Les groupes républicains employèrent ce court délai à tenir une réunion plénière pour désigner leur candidat. C'était une atteinte nouvelle à l'esprit de la Constitution, qui ordonnait la réunion immédiate du Congrès, sans prévoir, en écartant même, toute campagne électorale présidentielle. Le candidat désigné fut J. Grévy.

Les deux Chambres se réunirent à 4 h. 30 et procédèrent au vote sur appel nominal. Clos à 6 h. 50, il donna le résultat suivant : votants, 713; bulletins blancs ou nuls, 43; majorité absolue, 336. Avaient obtenu : Jules Grévy, 563 voix; général Chanzy, 99; [p.510] Gambetta, 5; général de Ladmirault, 1; duc d'Aumale, 1; général de Galifet, 1.

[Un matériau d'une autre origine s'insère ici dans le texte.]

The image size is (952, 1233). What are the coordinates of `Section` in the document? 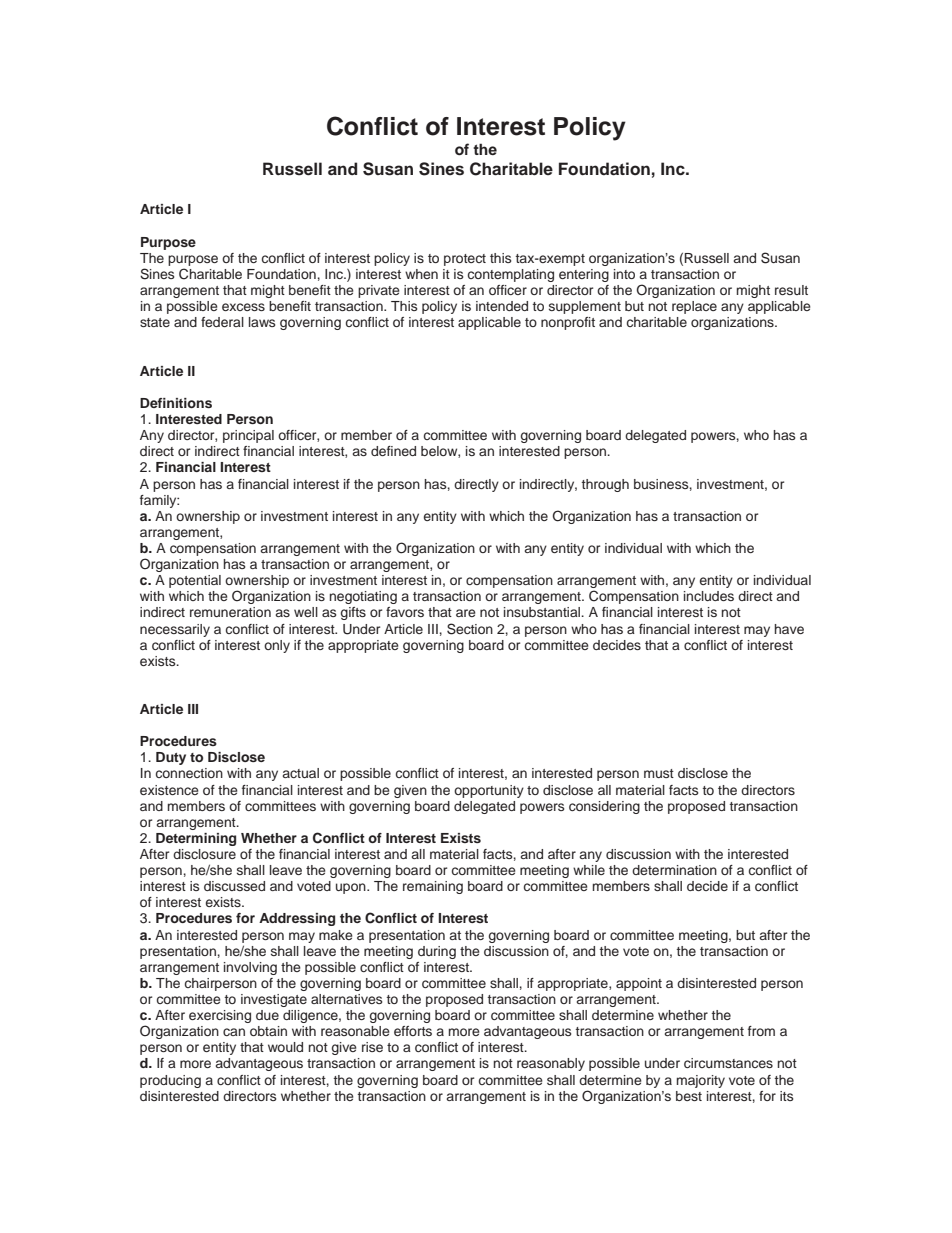 It's located at (470, 629).
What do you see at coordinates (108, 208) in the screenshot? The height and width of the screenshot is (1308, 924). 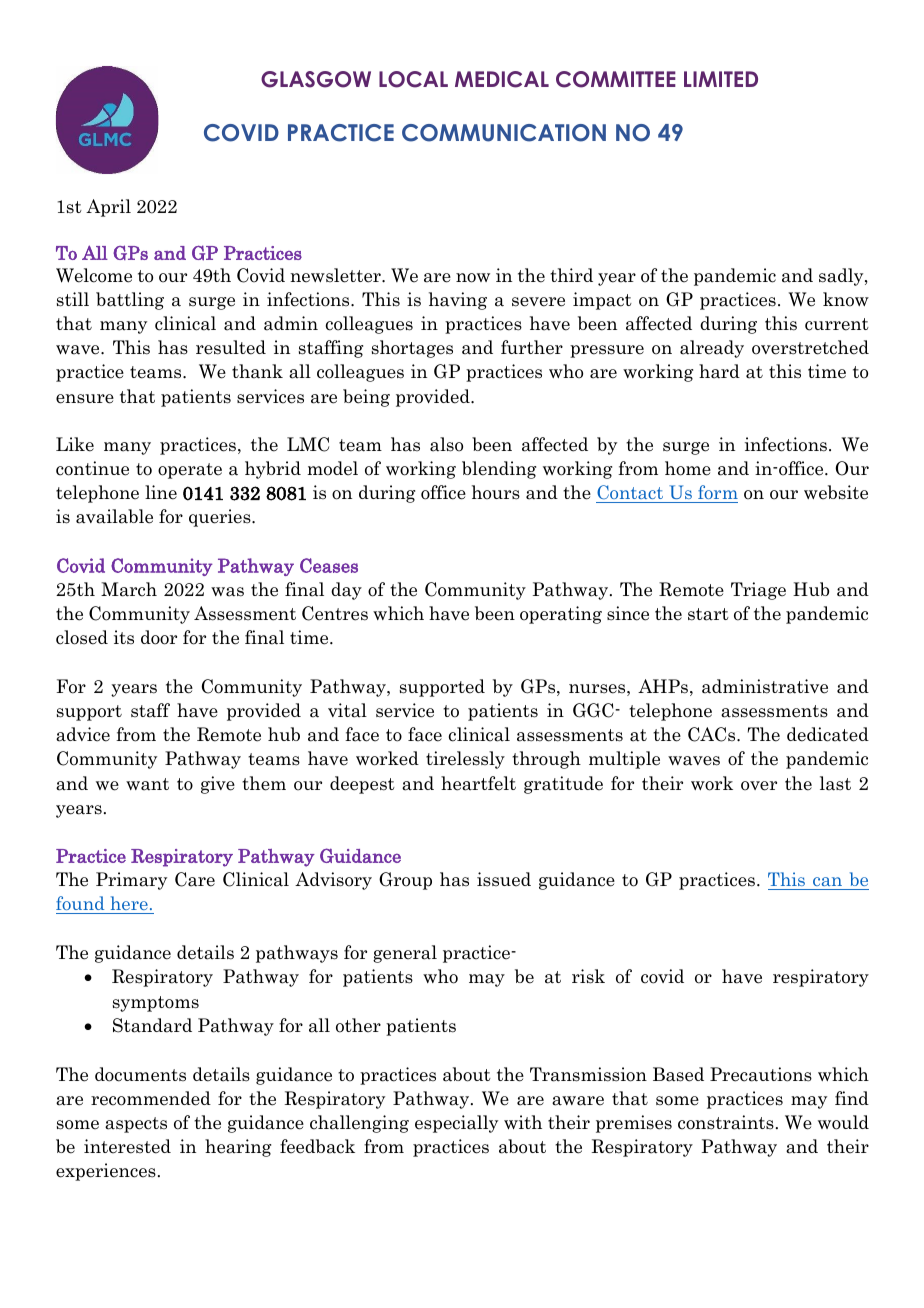 I see `April` at bounding box center [108, 208].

Le résultat fut accueilli par les cris de : « Vive la République! »

Une courte séance de la Chambre eut lieu, où fut lue la lettre de démission de son président. Jules Grévy, gardant son impassibilité ordinaire, reçut le Président du Conseil, qui lui apportait avec une grande émotion les félicitations du ministère, le maréchal lui-même, qui déclara vouloir être le premier à le saluer en faisant des vœux pour le bonheur de la France, et Gambetta, qui dans la bataille avait tenu la première place, mais qui ne devait pas la trouver dans le Gouvernement.

Grévy était bien le Président idéal, si on voulait assurer à la présidence une certaine dignité, de la correction, de l'impassibilité et surtout de l'impersonnalité.

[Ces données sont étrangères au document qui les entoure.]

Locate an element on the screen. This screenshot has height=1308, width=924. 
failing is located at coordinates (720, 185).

Son âge, soixante et onze ans, ses goûts de simplicité et de vie d'intérieur le portaient à la retraite et à l'effacement plus qu'à l'action. Élu à l'Assemblée nationale en 1848, il ne s'était signalé que par son fameux amendement au projet de constitution pour la suppression de la Présidence de la République; au cours de la Seconde République il était resté dans l'ombre. Sous le Second Empire, il ne s'était présenté et n'avait été élu qu'aux dernières élections et n'avait donc joué aucun rôle politique. Il n'avait pris aucune part au 4-Septembre; pendant la guerre il avait blâmé la dictature de Tours et de Bordeaux, Gambetta ayant le tempérament le plus opposé qui fût possible au sien. Pourtant il jouissait d'une notoriété suffisante, tout en étant assez effacé, pour que Thiers pût l'imposer comme Président de l'Assemblée nationale, alors qu'il était lui-même tout-puissant. Ce ne pouvait pas être un rival pour lui. A l'Assemblée il avait exercé sa présidence avec le calme, la dignité, l'impartialité nécessaires; un incident quelque peu comique l'avait forcé à l'abandonner. Après la crise du 16 mai il y avait été reporté sans conteste et à la mort de Thiers, ayant assez d'autorité, de notoriété, de prestige sans avoir une personnalité gênante, il avait été sacré en quelque sorte chef du parti républicain et était devenu tout de suite son candidat à la Présidence de la République.

Du message qu'il adressa le 6 février aux Chambres, le passage à retenir est celui où il présente le parlementarisme comme impliquant l'abdication du chef de l'État :

« Soumis, dit-il, à la grande loi du régime parlementaire, je [p.511] n'entrerai jamais en lutte contre la volonté nationale exprimée par ses organes constitutionnels. »

Ces organes, ce sont évidemment les Chambres, et l'une d'elles surtout, et non pas la Présidence, qui est condamnée à la soumission. Les « bravos » et les « applaudissements prolongés », qui à gauche et au centre, note l'Officiel, ont souligné et entre-coupé même ces paroles, leur donnent toute leur portée.

Après le message d'abdication de Mac-Mahon, c'est le message d'abdication du second Président de la République. Elle est définitive. Le chef du pouvoir de l'État, qui en est en réalité le premier, le chef du pouvoir exécutif, ne sera plus désormais qu'un personnage d'apparat soumis au bon plaisir du Parlement; sur ce point capital, la Constitution de 1875 est définitivement faussée.